### EXERCISE
Among the entries below, find every line that contains the string "will", then copy it.

### Records contained in a dataset
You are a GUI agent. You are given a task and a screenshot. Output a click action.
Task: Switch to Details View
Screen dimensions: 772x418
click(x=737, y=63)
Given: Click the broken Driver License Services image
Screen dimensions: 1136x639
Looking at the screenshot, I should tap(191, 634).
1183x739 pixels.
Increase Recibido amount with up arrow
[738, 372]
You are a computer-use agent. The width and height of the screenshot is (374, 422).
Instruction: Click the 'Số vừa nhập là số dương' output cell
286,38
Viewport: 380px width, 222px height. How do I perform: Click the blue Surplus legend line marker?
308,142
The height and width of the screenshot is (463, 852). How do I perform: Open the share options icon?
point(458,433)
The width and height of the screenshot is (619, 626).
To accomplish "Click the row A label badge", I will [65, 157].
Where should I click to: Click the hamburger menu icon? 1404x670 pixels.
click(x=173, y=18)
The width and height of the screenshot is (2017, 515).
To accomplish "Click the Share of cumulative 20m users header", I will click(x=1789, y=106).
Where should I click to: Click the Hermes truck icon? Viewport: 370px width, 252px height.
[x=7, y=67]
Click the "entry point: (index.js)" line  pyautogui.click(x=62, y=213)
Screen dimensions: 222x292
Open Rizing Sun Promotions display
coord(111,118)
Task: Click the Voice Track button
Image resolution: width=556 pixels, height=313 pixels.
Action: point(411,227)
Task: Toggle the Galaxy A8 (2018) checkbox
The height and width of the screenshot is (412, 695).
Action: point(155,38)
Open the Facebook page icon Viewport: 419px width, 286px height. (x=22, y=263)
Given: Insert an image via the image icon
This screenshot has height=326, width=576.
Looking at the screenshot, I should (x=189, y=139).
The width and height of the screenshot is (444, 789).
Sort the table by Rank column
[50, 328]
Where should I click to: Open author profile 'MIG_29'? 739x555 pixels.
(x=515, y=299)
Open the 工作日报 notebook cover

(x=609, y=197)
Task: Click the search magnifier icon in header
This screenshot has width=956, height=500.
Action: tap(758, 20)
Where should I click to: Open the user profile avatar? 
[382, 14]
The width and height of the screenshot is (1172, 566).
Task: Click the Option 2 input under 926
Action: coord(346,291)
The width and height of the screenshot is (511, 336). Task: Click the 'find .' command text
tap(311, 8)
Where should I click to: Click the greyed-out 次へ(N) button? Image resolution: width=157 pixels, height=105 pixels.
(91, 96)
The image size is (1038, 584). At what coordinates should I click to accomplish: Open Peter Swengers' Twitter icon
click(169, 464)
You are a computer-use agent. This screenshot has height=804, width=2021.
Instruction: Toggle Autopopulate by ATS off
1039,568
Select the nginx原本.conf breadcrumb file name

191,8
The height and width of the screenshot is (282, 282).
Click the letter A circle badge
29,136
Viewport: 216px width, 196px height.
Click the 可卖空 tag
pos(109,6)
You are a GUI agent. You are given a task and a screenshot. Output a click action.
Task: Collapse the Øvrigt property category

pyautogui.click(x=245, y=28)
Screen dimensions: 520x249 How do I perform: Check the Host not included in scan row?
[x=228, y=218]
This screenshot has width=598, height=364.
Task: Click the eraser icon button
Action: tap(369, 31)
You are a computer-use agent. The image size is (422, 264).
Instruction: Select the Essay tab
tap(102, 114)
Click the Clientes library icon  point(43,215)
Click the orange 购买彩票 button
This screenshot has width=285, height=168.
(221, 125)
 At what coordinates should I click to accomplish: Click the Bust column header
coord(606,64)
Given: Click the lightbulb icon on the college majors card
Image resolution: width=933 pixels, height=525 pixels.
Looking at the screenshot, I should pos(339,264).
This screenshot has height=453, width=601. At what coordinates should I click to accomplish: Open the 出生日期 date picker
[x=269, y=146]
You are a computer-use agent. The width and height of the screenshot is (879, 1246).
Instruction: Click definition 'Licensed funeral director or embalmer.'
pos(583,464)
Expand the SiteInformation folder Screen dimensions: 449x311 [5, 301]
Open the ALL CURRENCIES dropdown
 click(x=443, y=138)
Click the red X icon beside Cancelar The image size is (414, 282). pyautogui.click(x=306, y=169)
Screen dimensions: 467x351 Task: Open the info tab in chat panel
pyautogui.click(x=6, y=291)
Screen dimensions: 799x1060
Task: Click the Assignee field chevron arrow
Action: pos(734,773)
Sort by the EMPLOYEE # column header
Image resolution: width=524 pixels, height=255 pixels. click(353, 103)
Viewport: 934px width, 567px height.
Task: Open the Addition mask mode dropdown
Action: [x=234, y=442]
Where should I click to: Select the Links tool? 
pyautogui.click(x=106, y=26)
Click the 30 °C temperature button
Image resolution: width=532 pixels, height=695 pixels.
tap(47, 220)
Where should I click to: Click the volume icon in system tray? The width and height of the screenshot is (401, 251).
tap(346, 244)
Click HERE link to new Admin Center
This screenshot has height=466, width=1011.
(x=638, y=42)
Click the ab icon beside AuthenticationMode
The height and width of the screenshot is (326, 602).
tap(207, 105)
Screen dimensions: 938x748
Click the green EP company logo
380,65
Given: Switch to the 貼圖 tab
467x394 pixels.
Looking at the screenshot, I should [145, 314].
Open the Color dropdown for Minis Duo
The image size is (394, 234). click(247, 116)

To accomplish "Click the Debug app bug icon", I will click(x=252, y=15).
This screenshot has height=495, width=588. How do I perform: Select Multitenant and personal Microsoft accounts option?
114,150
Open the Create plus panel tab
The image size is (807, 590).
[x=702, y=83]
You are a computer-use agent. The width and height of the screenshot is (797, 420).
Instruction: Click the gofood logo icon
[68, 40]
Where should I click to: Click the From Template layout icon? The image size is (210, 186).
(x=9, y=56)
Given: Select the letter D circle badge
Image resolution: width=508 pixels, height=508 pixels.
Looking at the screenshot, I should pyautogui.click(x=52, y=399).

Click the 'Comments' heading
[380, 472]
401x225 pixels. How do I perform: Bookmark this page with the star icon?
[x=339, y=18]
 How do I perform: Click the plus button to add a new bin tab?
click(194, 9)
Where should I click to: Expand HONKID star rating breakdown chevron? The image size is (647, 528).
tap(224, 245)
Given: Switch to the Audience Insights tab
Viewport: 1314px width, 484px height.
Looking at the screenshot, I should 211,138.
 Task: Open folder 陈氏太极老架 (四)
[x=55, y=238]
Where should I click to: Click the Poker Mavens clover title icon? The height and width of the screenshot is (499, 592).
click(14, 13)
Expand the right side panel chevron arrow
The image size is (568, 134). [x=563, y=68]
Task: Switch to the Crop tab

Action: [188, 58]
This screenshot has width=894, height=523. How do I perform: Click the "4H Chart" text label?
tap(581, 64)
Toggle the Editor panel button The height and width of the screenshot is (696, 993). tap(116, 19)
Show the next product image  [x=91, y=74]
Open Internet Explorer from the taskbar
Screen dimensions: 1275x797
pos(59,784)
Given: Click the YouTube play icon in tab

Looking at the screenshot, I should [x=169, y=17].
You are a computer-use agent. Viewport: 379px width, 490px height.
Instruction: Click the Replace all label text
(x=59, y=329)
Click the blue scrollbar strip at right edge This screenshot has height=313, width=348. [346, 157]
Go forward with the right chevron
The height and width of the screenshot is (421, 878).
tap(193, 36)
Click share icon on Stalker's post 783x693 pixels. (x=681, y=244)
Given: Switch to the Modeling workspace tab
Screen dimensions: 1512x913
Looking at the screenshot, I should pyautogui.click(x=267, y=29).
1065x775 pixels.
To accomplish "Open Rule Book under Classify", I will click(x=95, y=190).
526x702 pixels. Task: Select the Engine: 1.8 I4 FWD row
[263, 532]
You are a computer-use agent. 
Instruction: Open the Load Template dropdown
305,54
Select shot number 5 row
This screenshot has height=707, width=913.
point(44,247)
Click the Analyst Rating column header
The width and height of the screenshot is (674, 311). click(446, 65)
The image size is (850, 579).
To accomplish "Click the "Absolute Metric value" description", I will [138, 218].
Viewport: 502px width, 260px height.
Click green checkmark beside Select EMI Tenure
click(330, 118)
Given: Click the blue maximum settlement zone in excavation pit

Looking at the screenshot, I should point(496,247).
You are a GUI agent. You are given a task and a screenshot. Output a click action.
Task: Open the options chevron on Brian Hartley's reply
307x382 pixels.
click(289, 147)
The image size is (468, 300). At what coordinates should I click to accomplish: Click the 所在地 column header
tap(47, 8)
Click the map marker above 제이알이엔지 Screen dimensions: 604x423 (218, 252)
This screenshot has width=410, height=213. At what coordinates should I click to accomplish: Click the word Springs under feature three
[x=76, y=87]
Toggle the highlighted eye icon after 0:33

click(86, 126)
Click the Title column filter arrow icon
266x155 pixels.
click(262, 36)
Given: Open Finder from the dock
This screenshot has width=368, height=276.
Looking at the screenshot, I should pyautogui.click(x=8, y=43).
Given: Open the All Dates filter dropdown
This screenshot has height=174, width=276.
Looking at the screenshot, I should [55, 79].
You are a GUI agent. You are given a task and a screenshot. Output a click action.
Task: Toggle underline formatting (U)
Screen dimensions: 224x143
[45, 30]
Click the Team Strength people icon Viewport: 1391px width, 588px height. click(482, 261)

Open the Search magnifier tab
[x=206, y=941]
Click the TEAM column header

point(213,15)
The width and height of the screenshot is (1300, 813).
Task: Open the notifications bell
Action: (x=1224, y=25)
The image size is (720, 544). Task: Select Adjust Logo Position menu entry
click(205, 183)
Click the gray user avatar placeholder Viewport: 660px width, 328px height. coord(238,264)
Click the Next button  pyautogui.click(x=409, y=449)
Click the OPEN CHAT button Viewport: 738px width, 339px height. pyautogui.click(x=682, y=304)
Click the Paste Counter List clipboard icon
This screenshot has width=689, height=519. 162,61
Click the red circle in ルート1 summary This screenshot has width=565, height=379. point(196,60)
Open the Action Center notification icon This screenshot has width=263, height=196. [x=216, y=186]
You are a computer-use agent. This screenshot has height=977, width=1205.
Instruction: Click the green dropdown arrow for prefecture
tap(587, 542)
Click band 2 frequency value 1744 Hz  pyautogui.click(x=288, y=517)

### RESULT FOR THIS EXERCISE
To accomplish "Click the row A label badge", I will [65, 157].
To accomplish "Click the Share of cumulative 20m users header", I will click(x=1789, y=106).
To accomplish "Click the Debug app bug icon", I will click(x=252, y=15).
To accomplish "Open Rule Book under Classify", I will click(x=95, y=190).
To accomplish "Click the "Absolute Metric value" description", I will [138, 218].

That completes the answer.